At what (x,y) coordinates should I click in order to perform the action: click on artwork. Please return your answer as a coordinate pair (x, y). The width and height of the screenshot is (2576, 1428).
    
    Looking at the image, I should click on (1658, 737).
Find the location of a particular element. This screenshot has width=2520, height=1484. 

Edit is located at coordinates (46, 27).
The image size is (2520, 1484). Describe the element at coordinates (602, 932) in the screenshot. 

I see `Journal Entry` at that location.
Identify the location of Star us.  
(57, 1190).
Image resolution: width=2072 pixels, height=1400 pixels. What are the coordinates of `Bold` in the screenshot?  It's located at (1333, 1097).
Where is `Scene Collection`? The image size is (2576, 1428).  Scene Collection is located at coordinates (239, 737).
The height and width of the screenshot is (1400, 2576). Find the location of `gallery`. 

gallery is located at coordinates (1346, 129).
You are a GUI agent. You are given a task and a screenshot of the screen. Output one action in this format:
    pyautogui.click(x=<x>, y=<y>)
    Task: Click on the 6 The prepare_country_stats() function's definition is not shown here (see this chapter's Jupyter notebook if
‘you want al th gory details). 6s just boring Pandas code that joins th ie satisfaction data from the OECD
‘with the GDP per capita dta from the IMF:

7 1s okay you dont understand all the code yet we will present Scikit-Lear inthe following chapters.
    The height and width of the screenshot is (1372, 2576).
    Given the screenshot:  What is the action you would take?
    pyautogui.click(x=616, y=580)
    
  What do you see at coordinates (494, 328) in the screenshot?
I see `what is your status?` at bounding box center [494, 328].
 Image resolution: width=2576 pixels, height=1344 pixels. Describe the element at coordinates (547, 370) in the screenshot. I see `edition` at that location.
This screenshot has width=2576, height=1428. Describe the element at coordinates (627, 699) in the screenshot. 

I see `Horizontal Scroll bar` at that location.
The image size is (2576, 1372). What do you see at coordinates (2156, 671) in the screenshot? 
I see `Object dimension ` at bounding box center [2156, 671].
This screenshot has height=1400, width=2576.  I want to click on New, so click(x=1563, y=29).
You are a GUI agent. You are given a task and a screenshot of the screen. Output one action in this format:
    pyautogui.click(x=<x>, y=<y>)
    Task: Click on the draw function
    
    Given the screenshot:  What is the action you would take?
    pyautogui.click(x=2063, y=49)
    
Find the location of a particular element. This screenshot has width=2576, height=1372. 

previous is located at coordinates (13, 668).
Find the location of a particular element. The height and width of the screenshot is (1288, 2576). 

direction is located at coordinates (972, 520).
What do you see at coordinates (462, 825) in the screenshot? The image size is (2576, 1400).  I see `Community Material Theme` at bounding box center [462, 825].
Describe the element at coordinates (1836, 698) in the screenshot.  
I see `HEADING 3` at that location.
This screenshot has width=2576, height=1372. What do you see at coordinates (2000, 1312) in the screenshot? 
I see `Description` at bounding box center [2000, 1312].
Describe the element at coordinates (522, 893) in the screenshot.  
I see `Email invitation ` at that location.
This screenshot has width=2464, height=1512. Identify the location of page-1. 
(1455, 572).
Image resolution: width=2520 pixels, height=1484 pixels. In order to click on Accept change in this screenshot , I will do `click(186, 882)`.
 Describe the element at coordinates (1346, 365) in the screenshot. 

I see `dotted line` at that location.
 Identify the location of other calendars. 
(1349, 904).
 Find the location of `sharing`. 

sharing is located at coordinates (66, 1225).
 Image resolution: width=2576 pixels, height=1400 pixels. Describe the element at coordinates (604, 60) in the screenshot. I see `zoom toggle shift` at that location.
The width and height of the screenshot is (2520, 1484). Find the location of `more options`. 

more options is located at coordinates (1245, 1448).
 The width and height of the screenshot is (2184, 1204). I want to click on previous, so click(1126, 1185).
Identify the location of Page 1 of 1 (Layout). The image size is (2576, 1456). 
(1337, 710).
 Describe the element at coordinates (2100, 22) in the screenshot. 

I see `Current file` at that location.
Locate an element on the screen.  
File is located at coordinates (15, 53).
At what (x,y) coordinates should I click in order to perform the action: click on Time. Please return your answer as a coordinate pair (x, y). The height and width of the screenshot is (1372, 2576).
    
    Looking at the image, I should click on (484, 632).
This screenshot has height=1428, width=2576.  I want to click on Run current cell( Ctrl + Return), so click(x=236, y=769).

-*-

● YOUR INSTRUCTIONS: Count how many lines of the data above contain the word "Describe", and give only the number.

● OUTPUT FOR THIS EXERCISE: 8